Weight Preparation

KTransformers SFT backend selection and model weight format must match. Do not treat AMXBF16, AMXINT8, and AMXINT4 as interchangeable flags on the same checkpoint directory.

Preparation Matrix

Target backend	Input checkpoint	Output expected by training
`AMXBF16`	BF16 expert checkpoint.	The model path points to BF16 experts.
`AMXINT8`	Prefer BF16 or a validated source precision. FP8 input may require extra accuracy checks.	`kt_weight_path` points to prepared INT8 expert weights.
`AMXINT4`	Prefer BF16 or a validated source precision. FP8 input is more aggressive and needs smoke.	`kt_weight_path` points to prepared INT4 expert weights.

The source checkpoint, target backend, conversion command, output directory, and file count should be recorded together.
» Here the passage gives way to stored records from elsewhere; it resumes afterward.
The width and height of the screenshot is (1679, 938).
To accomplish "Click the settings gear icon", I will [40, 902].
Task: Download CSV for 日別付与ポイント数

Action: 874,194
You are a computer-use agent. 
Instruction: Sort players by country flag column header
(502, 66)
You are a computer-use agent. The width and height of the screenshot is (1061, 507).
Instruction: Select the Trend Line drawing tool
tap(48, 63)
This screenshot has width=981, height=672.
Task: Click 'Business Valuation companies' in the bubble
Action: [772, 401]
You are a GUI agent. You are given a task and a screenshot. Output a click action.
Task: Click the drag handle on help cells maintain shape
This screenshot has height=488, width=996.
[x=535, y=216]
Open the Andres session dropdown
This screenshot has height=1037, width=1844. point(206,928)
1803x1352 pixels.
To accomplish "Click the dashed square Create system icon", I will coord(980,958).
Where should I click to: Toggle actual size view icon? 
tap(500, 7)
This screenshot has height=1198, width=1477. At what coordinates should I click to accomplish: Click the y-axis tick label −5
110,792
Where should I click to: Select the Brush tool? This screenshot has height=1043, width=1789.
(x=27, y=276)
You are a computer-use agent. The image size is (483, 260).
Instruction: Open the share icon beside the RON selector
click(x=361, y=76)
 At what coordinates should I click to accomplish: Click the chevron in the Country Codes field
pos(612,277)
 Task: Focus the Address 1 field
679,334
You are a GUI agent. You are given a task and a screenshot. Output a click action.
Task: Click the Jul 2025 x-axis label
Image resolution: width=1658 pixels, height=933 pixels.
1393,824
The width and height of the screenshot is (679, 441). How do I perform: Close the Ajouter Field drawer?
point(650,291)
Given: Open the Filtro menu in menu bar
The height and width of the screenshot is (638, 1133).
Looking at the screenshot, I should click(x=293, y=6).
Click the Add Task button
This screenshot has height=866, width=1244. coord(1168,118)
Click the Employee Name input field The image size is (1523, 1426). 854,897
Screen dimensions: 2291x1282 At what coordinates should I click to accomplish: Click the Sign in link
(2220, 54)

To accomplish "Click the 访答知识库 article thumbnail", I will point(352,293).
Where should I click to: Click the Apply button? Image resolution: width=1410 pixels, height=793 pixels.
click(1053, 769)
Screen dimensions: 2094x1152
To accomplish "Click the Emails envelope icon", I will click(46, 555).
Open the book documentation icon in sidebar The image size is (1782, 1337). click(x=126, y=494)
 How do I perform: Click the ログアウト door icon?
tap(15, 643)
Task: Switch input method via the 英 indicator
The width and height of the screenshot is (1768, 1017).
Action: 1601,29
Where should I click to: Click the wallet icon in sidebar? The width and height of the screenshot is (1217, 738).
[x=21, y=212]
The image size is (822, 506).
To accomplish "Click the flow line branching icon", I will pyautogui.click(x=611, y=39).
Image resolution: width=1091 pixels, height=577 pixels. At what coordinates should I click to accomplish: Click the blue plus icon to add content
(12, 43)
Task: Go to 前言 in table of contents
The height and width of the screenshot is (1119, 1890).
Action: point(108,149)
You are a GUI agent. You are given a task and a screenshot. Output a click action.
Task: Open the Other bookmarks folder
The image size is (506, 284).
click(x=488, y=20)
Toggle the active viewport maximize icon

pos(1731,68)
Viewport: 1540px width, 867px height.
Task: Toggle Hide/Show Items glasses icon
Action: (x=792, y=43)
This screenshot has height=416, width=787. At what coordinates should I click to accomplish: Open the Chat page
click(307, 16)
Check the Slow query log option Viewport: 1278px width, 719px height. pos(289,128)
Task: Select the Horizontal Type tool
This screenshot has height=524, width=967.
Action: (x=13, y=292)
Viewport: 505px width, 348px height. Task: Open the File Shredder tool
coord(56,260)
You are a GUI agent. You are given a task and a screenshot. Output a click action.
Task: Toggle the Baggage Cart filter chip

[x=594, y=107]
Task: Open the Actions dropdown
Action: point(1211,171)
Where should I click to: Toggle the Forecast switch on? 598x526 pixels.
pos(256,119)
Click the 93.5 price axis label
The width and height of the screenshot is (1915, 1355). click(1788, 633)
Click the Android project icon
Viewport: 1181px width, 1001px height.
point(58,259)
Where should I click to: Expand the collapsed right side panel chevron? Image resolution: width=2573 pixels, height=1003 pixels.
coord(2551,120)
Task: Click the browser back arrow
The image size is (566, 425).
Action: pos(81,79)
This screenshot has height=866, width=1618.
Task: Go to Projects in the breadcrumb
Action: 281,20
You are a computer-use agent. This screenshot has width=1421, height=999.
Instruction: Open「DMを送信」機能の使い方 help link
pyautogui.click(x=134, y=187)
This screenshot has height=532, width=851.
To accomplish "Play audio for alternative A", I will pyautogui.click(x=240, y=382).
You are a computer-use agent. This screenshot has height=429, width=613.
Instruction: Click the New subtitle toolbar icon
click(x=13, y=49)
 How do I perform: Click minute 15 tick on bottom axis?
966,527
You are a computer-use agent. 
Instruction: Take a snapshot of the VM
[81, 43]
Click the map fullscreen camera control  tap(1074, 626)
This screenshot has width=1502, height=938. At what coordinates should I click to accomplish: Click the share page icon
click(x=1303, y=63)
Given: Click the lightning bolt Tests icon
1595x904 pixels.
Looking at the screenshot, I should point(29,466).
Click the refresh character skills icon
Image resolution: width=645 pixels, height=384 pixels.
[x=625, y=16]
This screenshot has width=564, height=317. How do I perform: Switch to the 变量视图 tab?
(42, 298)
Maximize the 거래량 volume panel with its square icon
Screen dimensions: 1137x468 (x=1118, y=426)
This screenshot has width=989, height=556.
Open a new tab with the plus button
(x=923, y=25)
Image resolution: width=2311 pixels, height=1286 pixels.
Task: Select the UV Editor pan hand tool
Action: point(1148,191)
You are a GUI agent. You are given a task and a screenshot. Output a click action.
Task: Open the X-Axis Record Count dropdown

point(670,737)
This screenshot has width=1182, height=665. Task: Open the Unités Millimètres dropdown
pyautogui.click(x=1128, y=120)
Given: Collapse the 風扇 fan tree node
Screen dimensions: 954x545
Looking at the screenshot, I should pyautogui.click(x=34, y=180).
If the source model is FP8, record whether the route was FP8 -> BF16 -> SFT or FP8 -> KT INT8/INT4 expert preparation.

DeepSeek V3 FP8 Source Weights

DeepSeek V3-family SFT tutorials must explicitly explain the three routes:

Route	Documentation wording
FP8 -> BF16 -> `AMXBF16`	Convert the FP8 checkpoint to BF16 first, then use the BF16 KT SFT backend.
FP8/BF16 -> `AMXINT8`	Prepare KT INT8 expert weights and set `kt_weight_path`. Prefer BF16 source weights when available.
FP8/BF16 -> `AMXINT4`	Prepare KT INT4 expert weights and set `kt_weight_path`. Treat this as a higher-compression route that needs separate target-environment validation.

Do not describe this as native FP8 fine-tuning. The current public KT SFT backends are AMX BF16/INT8/INT4.

Smoke Record

For each prepared weight directory, capture:

source model path and revision
conversion script and command
target backend
output path and file count
training YAML and Accelerate config
first training steps, loss values, and adapter output files